• **Selection**

———

Tsongas leaves race, cites slow start in fund-raising for failure

March 20, 1992|By Jules Witcover | Jules Witcover,Staff Writer Staff writer John Fairhall contributed to this story from Hartford.

BOSTON -- In an emotional farewell to the 1992 Democratic presidential race, former Sen. Paul E. Tsongas of Massachusetts announced here yesterday that he would give up his campaign for lack of funds to fight the costly big-state television wars.

His departure leaves only former Gov. Edmund G. "Jerry" Brown of California to challenge Arkansas Gov. Bill Clinton, now the presumptive nominee.

With the New York primary looming ahead after next Tuesday's contest in neighboring Connecticut, Mr. Tsongas said he feared his message, combining "economic growth with our traditional social compassion," would be defined by well-heeled Gov. Bill Clinton of Arkansas rather than by himself.

Mr. Tsongas, the winner of the Maryland primary, blamed his slow start in fund-raising for his failure.

"The campaign was lost in 1991 because of lack of resources," he said. "It was almost rescued in 1992 by the message." He said the campaign had raised $300,000 in January but it all went to pay debts.

———

• **Rows**
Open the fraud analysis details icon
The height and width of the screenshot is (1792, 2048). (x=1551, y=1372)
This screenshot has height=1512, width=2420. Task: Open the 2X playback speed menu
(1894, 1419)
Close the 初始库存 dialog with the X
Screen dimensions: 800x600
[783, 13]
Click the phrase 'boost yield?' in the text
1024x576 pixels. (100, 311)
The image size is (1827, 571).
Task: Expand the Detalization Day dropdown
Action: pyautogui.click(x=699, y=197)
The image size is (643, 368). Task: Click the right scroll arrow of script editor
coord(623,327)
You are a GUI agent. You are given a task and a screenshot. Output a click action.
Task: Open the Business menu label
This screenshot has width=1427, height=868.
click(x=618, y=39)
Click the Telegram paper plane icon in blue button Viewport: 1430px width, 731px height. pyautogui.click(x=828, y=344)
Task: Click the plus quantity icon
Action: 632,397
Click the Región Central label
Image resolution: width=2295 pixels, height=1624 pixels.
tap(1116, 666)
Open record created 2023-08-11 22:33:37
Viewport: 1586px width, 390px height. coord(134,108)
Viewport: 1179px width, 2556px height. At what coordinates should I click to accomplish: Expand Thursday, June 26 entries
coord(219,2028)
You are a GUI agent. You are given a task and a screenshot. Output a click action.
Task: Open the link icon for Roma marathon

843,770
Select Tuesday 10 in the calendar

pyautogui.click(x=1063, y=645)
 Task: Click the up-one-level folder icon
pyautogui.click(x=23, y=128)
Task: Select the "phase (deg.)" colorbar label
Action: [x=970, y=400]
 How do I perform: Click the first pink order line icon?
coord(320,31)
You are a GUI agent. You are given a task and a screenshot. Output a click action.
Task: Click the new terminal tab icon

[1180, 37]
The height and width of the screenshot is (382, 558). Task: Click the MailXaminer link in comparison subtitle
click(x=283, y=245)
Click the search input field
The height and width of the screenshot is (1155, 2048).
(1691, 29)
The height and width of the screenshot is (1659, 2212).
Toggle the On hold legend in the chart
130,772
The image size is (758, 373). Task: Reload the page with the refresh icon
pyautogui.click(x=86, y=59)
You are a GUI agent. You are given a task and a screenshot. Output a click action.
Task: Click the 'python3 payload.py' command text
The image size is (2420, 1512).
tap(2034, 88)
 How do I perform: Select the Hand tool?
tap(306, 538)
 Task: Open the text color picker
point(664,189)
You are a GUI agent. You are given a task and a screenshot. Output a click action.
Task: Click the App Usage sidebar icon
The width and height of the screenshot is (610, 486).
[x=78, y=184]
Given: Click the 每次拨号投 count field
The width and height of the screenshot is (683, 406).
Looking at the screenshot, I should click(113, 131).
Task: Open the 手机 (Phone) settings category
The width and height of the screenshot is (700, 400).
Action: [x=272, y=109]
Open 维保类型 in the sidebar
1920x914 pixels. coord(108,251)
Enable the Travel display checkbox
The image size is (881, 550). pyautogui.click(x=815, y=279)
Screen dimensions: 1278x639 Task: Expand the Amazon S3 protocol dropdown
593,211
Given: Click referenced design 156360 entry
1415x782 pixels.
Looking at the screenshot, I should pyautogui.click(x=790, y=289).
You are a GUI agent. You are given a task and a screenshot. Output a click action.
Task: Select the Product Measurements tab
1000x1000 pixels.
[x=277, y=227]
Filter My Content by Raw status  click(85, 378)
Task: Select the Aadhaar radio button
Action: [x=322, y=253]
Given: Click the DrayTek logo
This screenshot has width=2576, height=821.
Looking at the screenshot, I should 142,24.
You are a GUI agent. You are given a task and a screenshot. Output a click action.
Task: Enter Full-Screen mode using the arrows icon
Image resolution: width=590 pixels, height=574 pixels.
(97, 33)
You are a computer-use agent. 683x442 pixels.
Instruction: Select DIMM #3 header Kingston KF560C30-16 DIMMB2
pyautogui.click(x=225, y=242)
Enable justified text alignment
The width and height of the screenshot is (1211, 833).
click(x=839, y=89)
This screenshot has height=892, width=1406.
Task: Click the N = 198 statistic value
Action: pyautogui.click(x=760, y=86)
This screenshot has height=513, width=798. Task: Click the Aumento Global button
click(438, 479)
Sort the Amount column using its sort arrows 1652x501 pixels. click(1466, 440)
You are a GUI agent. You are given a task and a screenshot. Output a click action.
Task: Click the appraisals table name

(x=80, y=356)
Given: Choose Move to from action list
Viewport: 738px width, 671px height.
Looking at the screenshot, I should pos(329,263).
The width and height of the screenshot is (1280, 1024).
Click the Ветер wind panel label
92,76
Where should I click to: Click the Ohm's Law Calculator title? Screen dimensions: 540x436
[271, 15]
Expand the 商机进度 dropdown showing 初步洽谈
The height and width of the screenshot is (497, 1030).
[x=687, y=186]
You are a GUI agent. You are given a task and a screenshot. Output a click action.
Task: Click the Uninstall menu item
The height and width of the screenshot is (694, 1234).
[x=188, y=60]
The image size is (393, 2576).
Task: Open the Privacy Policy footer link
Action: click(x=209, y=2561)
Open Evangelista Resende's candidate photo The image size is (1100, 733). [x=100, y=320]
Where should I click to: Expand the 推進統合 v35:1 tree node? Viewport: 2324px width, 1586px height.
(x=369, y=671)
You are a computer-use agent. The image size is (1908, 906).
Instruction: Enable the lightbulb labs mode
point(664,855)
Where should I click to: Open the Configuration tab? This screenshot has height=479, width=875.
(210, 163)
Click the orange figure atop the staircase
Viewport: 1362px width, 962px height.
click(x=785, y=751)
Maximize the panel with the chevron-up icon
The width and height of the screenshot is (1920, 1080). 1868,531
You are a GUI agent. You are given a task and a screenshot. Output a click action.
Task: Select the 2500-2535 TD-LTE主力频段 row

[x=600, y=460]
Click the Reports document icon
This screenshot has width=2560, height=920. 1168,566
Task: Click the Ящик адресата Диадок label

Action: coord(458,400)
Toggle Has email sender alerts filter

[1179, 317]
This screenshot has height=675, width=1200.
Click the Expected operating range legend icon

———

• **Exercise 1**
Name every person mentioned in the Tsongas article, including its writers.
• **Exercise 2**
According to the Tsongas article, how much did the campaign raise in January?
• **Exercise 3**
Rewrite the Tsongas article from "Mr. Tsongas, the" up to and including "to pay debts.", substituting "money" for "resources".

• **Right answer 1**
Jules Witcover, John Fairhall, Paul E. Tsongas, Edmund G. "Jerry" Brown, Bill Clinton

• **Right answer 2**
$300,000, all of which went to pay debts.

• **Right answer 3**
Mr. Tsongas, the winner of the Maryland primary, blamed his slow start in fund-raising for his failure.

"The campaign was lost in 1991 because of lack of money," he said. "It was almost rescued in 1992 by the message." He said the campaign had raised $300,000 in January but it all went to pay debts.